In the mid-1960s, Barrett’s Appliances occupies the ground floor. A sailmaker has the second-floor space at the front of the building. The artist Sam Francis (1923 -1994)1 has a studio on second-floor in the back.
Francis has a compound with a house and large studio on 345 West Channel Road in Santa Monica Canyon. It is open house with assistants, wives, children, and visitors constantly dropping by. Ashland studio is his other studio – quiet, away from the chaos of his home.
Francis is planning to move out (Japan) in 1966, and offers his studio to newly arrived San Francisco Bay area (Berkeley) artist and UCLA professor Richard Diebenkorn (1922 - 1993).2 In 1967, the sailmaker moves out, and Sam Francis decides to return and occupies the large front second-floor space.
At the Ashland studio, Francis paints his Edge Series paintings. In 1968, Francis receives a commission to paint Red Berlin - which will be the largest (24 ft x 36 ft) single canvas in the world. At night Francis lends his studio to experimental filmmakers Single Winged Turquoise Bird.

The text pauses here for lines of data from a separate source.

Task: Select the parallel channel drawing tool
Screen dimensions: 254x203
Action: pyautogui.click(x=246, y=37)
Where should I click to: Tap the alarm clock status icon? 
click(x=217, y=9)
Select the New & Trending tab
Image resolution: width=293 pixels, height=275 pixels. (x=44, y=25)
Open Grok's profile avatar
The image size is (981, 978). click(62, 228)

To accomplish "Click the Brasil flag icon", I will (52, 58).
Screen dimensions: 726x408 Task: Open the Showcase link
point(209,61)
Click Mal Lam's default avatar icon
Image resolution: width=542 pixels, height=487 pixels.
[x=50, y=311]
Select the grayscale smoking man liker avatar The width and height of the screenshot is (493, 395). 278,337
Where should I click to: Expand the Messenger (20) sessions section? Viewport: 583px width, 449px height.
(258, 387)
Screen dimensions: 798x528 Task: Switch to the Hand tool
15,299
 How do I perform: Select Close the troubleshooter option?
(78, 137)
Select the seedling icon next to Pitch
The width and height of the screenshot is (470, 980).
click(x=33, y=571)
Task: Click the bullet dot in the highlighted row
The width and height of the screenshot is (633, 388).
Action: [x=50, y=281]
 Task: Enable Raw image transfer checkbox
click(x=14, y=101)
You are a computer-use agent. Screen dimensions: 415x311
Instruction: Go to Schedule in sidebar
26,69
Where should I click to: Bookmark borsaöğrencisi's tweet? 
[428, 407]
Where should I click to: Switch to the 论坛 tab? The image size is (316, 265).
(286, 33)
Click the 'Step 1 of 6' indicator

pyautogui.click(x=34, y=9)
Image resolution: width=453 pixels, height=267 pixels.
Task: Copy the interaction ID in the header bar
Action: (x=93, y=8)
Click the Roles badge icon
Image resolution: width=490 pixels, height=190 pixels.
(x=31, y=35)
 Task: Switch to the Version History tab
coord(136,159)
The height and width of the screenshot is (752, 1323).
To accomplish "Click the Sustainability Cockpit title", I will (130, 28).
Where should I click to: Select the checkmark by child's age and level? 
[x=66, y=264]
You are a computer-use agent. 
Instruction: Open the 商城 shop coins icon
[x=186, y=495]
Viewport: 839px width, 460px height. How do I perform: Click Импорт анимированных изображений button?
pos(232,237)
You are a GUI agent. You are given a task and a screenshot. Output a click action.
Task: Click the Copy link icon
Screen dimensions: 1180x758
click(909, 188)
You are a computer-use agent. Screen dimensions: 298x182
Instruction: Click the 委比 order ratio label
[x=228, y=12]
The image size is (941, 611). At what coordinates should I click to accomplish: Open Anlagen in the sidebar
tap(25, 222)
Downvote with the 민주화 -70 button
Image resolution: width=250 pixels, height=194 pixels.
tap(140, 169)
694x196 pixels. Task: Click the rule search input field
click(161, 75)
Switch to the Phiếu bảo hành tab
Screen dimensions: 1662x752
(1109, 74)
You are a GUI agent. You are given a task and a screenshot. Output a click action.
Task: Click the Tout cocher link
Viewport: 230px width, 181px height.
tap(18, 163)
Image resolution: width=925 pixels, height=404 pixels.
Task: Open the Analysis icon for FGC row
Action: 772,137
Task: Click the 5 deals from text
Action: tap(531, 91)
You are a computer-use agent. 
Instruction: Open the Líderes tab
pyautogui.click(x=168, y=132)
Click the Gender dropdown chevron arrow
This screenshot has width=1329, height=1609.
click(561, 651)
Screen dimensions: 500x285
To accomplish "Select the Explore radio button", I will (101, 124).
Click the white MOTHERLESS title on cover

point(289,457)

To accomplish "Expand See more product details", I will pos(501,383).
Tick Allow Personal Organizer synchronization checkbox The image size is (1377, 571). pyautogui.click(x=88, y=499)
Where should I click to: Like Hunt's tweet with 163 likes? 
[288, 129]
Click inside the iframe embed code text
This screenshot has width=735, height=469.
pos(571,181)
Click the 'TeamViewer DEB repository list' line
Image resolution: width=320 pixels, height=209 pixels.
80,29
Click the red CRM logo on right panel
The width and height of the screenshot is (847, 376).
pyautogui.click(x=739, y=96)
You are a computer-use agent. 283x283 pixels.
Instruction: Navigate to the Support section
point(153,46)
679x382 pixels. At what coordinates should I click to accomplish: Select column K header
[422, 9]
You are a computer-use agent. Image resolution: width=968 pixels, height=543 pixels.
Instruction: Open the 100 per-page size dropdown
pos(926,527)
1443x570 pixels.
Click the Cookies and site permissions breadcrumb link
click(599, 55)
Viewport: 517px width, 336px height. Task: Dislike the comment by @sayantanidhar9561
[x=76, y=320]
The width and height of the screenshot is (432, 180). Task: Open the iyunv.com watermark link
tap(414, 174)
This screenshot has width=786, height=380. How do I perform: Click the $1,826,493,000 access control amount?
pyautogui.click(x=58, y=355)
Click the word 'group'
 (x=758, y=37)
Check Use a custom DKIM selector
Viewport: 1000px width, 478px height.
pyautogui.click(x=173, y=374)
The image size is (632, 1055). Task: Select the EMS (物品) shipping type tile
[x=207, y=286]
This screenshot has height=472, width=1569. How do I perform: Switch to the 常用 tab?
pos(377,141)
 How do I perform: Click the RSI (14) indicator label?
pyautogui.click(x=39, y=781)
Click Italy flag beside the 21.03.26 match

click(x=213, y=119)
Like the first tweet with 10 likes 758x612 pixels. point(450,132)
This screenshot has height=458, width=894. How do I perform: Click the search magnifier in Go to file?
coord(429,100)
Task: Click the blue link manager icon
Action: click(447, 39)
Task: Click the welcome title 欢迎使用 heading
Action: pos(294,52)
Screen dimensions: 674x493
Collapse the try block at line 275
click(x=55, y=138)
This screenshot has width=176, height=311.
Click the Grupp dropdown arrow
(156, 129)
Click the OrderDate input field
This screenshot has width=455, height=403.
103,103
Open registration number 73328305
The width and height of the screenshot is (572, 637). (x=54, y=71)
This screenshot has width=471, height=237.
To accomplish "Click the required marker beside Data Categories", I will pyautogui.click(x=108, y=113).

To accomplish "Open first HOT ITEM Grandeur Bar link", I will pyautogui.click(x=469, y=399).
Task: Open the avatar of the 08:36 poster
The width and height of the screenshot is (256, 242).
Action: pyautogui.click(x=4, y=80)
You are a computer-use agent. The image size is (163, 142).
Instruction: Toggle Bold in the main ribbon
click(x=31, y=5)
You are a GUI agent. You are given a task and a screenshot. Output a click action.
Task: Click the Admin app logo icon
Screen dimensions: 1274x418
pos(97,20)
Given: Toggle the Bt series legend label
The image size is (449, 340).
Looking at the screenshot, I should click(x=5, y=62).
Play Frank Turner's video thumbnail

In 1976, Sam Francis returns - again occupying the front space of the Ashland & Main building from 1977 to 1978.
This year is the centenary of the birth of abstract painter and printmaker Sam Francis (1923 -1994). Francis’ lifetime Santa Monica area residency is interspersed with years abroad in France and Japan. Francis uses the proceeds from his successful painting career to fund his own Santa Monica-based print shop, The Litho Studio, printing his works, and creating a community of experimental printers.
Painters of the same generation, both trained in the San Francisco Bay area, Francis (in front) and Diebenkorn (in back) overlap in the Ashland building for 5 years - but rarely interact. Although friendly and undoubtedly acutely aware of each others work, Diebenkorn and Francis are never close.